Par Schilo Citeng T.
Le design graphique a longtemps été une discipline où s’entrelacent couleurs, typographies, symboles et illustrations pour donner naissance à des visuels à la fois communicants et esthétiques. Devenir designer graphique, c’était autrefois s’imprégner d’un héritage visuel riche, observer, étudier, interpréter et s’inspirer des œuvres de maîtres incontestés du domaine. Paul Rand, créateur du logo emblématique de Coca-Cola, reste encore aujourd’hui un modèle d’originalité et de vision artistique.
En 2025, le paysage du design est en pleine mutation. L’arrivée massive des technologies émergentes et le développement fulgurant de l’intelligence artificielle transforment les pratiques, bouleversent les repères et posent une question essentielle : le designer graphique est-il en train de perdre sa main et sa créativité au profit de la machine ?

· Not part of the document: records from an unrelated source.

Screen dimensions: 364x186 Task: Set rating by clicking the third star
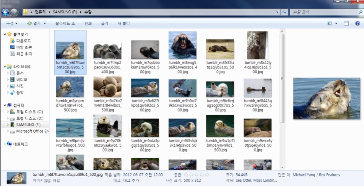pos(196,174)
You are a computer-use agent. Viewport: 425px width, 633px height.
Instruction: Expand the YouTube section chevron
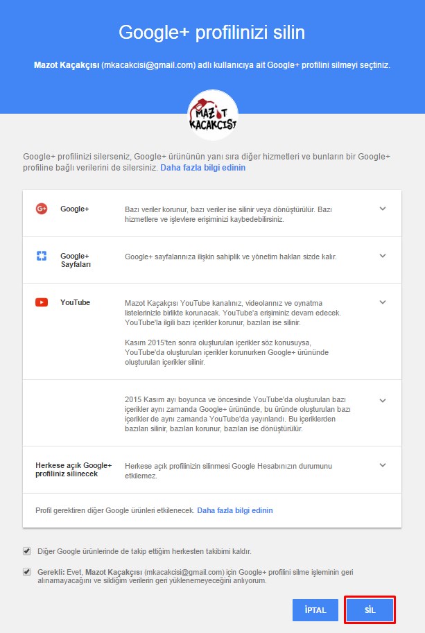click(383, 302)
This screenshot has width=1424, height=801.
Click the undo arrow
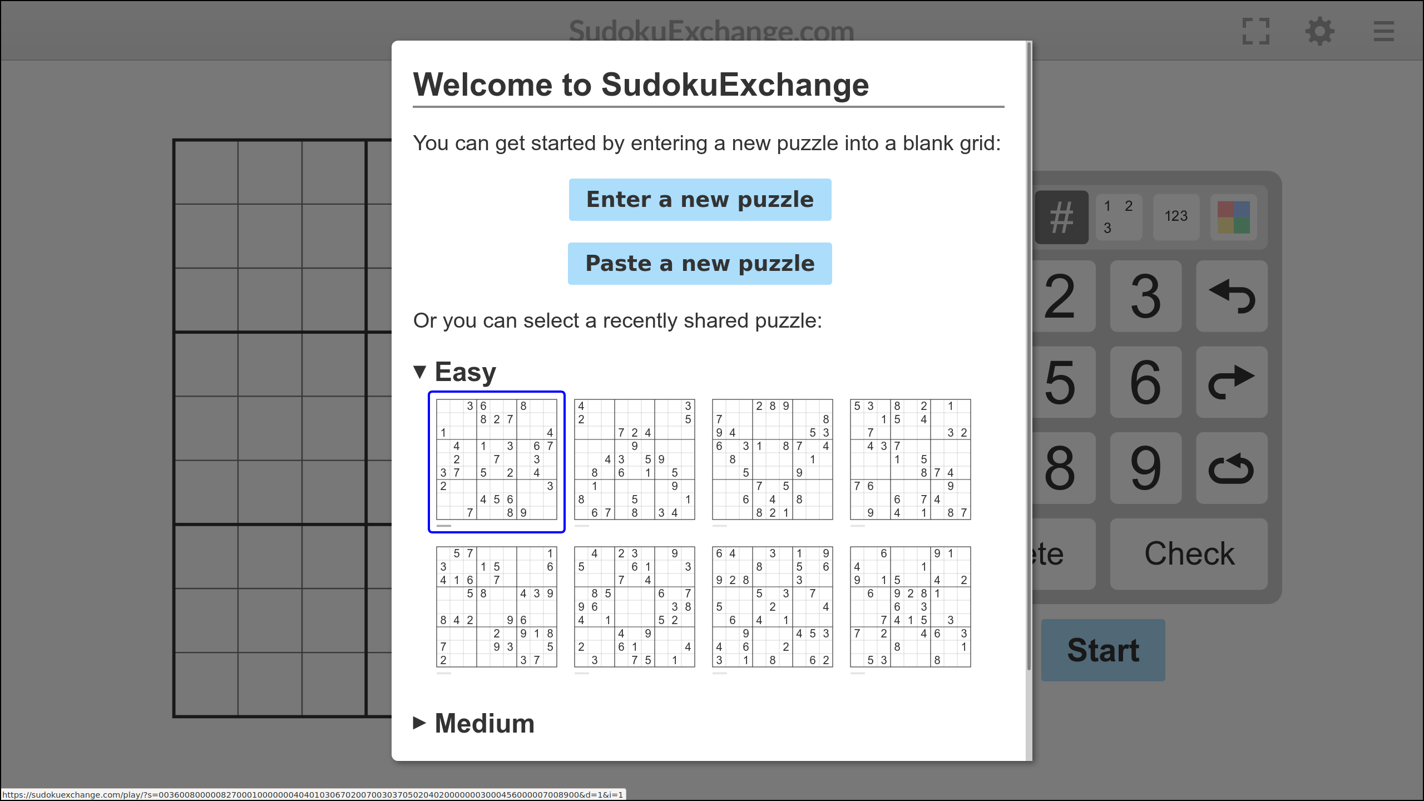pos(1232,296)
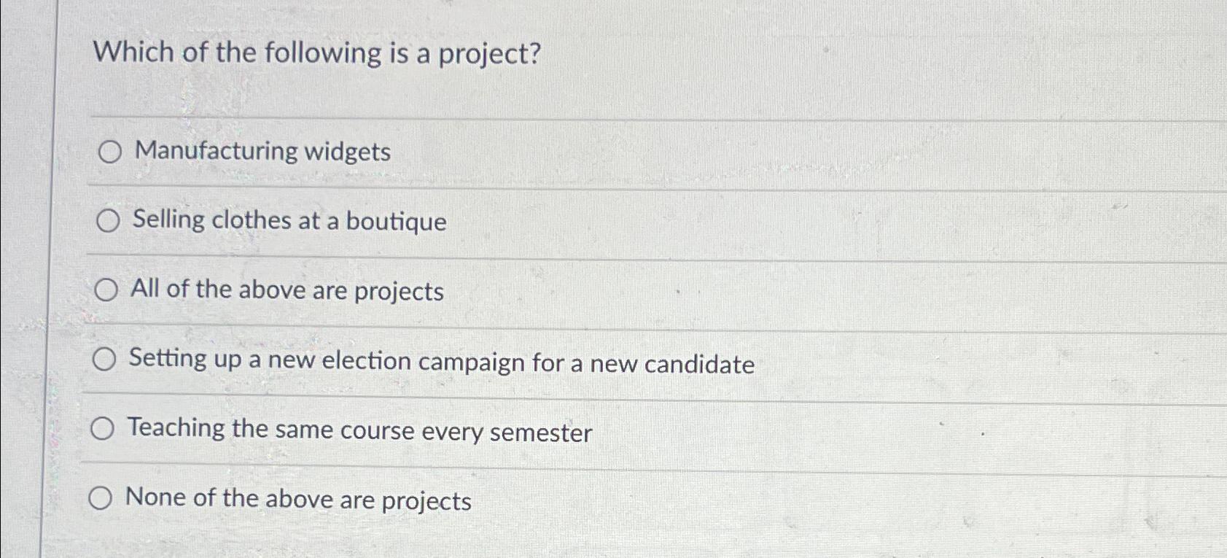Select the 'Teaching the same course every semester' radio button
The height and width of the screenshot is (558, 1227).
102,430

Grâce à de simples lignes de texte, les fameux prompts, des outils d’intelligence artificielle sont désormais capables de générer, en quelques secondes, logos, affiches et autres créations graphiques « acceptables » aux yeux de nombreux clients. Une efficacité troublante, qui, bien qu’elle fascine, soulève une vague de critiques.
Au-delà de la prouesse technique, c’est l’essence même de la création graphique qui semble menacée : la sensibilité humaine, l’émotion, l’authenticité… Ces éléments immatériels, mais fondamentaux, tendent à disparaître dans les productions automatisées. Les clients eux-mêmes pointent du doigt une uniformisation des visuels, une personnalisation limitée, et une froideur qui trahit l’absence d’une touche humaine derrière la création.
Et pourtant, dans un contexte économique tendu, difficile pour certains clients ou créatifs en panne d’inspiration de résister à la tentation de l’IA. Moins coûteuse, plus rapide, et toujours disponible, elle apparaît comme une solution pratique. Mais à quel prix ?
Le danger, c’est que les nouveaux designers, séduits par la facilité de l’i.a, renoncent à cultiver leur propre style.
Le risque, c’est qu’ils s’effacent de l’histoire du design sans jamais y avoir laissé leur empreinte, ayant préféré copier plutôt que créer, automatiser plutôt qu’exprimer.
Si hier, des figures comme Paul Rand, ont marqué leur époque par leur inventivité, aujourd’hui, l’enjeu est de taille : redonner sa place à la main humaine, à l’intention artistique, à la réflexion visuelle. Car c’est là que réside encore, et toujours, la vraie valeur du design.
Schilo Citeng, coach et graphic designer.